Medium: | Oil and Collage on Canvas |
Dimensions: | 130 x 160 cm |
After studying at the School of Arts and Crafts in Krefeld and the Arts Academy of Düsseldorf, his annoyance at being expelled from the academy motivated the young painter Maler Markus Lüpertz to finally move to Berlin in 1962. There he soon became a major personality in the local art scene and with other fellow artists of his generation, he established the self-help gallery Großgörschen 35 in 1964, in which the young artists regularly hosted exhibitions and festivals. In the same year, Lüpertz held his first solo exhibition entitled Dithyrambic Painting. The subjects of these early works were the nonsensical, the poetic and the exaggerated, which were torn from the conventional context. Lüpertz has repeatedly focused his attention on the incomprehensible in his painting, always moving between abstraction and objectivity. This approach runs like a thread through the artist’s varied œuvre. His painting is a reflection of its own means: regressing to art history in the form of arguments with various currents or very specific models but also everyday subjects from the immediate present are characteristic of his painting.

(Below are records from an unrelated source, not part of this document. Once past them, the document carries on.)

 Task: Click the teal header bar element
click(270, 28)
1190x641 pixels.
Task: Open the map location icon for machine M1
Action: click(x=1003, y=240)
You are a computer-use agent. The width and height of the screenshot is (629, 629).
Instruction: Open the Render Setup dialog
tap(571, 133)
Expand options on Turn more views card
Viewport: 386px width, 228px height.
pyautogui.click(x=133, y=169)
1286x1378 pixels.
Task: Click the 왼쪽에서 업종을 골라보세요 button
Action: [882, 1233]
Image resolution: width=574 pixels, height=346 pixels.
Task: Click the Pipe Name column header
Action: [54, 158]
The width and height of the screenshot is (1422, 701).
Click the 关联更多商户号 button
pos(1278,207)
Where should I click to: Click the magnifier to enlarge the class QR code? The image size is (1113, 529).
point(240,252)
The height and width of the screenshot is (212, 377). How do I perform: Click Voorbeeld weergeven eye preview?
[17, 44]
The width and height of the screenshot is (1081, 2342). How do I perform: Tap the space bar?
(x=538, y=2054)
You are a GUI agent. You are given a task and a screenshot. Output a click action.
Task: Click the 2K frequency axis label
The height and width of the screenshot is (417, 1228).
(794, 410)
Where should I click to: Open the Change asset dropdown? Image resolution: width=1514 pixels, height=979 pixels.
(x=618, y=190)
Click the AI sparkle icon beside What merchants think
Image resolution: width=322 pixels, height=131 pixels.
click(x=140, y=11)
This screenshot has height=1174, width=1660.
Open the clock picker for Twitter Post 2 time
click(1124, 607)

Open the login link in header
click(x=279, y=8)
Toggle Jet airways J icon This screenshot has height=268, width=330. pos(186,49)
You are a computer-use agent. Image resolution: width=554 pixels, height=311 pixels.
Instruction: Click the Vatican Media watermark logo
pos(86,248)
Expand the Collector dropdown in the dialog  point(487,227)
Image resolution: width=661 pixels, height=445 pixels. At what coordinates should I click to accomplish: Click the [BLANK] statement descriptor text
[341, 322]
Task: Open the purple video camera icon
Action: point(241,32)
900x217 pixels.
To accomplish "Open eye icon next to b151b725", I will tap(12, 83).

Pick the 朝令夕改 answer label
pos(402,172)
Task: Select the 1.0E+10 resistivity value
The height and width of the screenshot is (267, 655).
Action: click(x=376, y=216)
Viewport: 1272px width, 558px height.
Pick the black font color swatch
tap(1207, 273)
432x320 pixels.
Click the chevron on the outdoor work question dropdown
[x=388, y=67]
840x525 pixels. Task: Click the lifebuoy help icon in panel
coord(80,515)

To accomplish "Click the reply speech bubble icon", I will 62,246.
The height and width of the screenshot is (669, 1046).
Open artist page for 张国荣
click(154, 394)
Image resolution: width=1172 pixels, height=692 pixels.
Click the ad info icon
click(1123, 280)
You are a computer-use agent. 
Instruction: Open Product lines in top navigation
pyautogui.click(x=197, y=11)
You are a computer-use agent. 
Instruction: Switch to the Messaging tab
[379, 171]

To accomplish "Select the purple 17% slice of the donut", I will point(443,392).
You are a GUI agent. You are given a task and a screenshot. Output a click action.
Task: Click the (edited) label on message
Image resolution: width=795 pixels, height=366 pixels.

As such, Lüpertz dealt with German history in his early work and used the symbolic motifs of uniforms, flags and steel helmets to address Germany’s national pathos. In the early 1990s, he created the Parsifal series, which places stencil-like male faces in front of varied backgrounds and shows the great variety in Lüpertz’ painting. At the end of the 1990s, he also turned to landscape painting, putting together painted collages in a picture-in-picture process with abstract lattice structures and other objects in the pictorial space, as they drifted away from each other at the same time. The Reinhard Ernst collection also includes a work from this series, entitled Nach Dürer (after Dürer).
Markus Lüpertz is an independent artist in contemporary painting in the Wiesbaden collection. Often dubbed the “painter prince”, the artist had no qualms about withdrawing his works from the Documenta 6 exhibition in 1977, as he did not agree with the German Pavilion presentation. Despite this, he took part in the subsequent Documenta 7 and the São Paulo Biennale in 1983. He also returned to the Arts Academy of Düsseldorf as a professor in 1986, where he was the rector from 1988 to 2009. Markus Lüpertz lives and works in Berlin, Düsseldorf and Karlsruhe.